Berkurangnya alokasi Dana Desa disebut mulai memengaruhi aktivitas pemerintahan di sejumlah desa di Kabupaten Tapanuli Utara. Kondisi tersebut terlihat dari menurunnya tingkat kehadiran sebagian perangkat desa di kantor, yang dikhawatirkan berdampak pada pelayanan kepada masyarakat.
Berdasarkan hasil pantauan di lapangan, masih ditemukan kantor desa yang pada jam kerja hanya diisi oleh satu hingga dua orang perangkat. Bahkan, pada waktu tertentu kantor desa terlihat kosong, meski jam pelayanan kepada masyarakat masih berlangsung.
Menanggapi kondisi tersebut, Kepala Inspektorat Kabupaten Tapanuli Utara pada jumat 7/8/2036, Manapang Simamora, menegaskan bahwa ketidakhadiran perangkat desa tanpa pemberitahuan maupun izin resmi merupakan pelanggaran terhadap ketentuan disiplin yang berlaku.

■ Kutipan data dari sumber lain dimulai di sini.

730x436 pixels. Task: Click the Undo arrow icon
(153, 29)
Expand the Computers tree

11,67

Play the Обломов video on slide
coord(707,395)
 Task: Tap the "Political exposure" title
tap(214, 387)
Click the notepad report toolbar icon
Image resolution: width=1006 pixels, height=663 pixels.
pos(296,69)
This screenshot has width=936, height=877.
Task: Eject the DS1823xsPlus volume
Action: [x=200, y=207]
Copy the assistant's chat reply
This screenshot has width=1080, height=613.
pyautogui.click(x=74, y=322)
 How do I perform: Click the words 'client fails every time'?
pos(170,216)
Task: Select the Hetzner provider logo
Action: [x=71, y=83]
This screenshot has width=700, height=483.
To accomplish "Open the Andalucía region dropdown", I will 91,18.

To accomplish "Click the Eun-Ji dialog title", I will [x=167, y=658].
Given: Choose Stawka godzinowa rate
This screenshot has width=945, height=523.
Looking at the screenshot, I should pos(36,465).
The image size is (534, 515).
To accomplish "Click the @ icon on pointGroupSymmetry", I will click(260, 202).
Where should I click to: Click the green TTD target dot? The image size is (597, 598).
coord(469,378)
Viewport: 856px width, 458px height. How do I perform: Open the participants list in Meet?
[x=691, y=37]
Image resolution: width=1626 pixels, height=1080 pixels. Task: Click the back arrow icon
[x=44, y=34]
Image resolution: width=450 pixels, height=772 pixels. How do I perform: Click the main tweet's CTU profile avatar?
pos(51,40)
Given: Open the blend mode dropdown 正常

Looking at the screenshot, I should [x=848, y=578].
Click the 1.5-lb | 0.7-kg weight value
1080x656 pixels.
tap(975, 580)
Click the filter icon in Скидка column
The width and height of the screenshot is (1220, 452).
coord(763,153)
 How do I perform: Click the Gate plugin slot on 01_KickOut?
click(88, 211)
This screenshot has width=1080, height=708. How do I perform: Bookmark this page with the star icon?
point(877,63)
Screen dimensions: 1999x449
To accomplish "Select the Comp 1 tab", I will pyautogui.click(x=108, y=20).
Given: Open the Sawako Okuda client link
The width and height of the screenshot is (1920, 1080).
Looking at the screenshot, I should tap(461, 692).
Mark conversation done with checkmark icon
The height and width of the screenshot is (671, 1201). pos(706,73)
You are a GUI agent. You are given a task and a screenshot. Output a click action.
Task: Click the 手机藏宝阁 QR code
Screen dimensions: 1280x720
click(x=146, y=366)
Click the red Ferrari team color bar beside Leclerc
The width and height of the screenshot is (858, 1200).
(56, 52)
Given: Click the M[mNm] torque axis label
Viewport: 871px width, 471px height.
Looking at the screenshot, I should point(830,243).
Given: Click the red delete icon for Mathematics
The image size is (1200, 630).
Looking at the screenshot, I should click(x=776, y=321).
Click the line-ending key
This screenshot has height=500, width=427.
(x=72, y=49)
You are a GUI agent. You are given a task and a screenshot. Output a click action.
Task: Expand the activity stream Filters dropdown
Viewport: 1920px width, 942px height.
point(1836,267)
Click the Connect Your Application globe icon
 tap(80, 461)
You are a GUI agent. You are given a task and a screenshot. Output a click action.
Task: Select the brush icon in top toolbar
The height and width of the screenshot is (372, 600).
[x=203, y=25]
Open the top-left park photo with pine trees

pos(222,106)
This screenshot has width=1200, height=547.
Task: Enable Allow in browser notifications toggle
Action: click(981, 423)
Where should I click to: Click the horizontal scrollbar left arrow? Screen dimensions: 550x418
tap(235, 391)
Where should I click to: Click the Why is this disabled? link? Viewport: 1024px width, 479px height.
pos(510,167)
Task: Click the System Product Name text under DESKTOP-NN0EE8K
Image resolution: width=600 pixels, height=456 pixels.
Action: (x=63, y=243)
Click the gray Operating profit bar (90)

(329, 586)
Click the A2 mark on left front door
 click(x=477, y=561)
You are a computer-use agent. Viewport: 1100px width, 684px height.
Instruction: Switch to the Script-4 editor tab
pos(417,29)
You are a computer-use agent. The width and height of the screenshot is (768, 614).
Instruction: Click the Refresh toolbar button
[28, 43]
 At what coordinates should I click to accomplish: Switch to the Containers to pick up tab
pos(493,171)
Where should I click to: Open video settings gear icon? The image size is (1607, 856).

“Apabila perangkat desa tidak masuk kantor tanpa alasan yang sah atau tanpa izin resmi hingga menyebabkan kantor desa tidak beroperasi sebagaimana mestinya, tentu hal itu menyalahi aturan dan tidak dapat dibenarkan,” tegas Manapang Simamora saat dikonfirmasi media.
Ia menjelaskan bahwa Pemerintah Kabupaten Tapanuli Utara terus mengingatkan seluruh aparatur pemerintah, termasuk ASN, PPPK, maupun perangkat desa, agar tetap menjunjung tinggi disiplin kerja serta memberikan pelayanan terbaik kepada masyarakat.
Dalam kesempatan tersebut, Manapang Simamora juga mengungkapkan bahwa Inspektorat Kabupaten Tapanuli Utara dalam waktu dekat akan menerbitkan surat imbauan kepada seluruh pemerintah desa. Surat tersebut bertujuan mengingatkan para kepala desa dan perangkat desa agar meningkatkan disiplin kehadiran, aktif menjalankan tugas sesuai jam kerja, serta memastikan pelayanan kepada masyarakat tetap berjalan secara optimal.
Menurutnya, disiplin aparatur desa merupakan salah satu kunci terciptanya tata kelola pemerintahan desa yang baik. Karena itu, Inspektorat akan terus melakukan pembinaan dan pengawasan agar seluruh perangkat desa menjalankan tugas dan tanggung jawabnya secara profesional.
Langkah tersebut diharapkan mampu meningkatkan kembali kedisiplinan aparatur desa sekaligus memastikan masyarakat tetap memperoleh pelayanan publik yang cepat, efektif, dan berkualitas meskipun pemerintah desa menghadapi keterbatasan anggaran.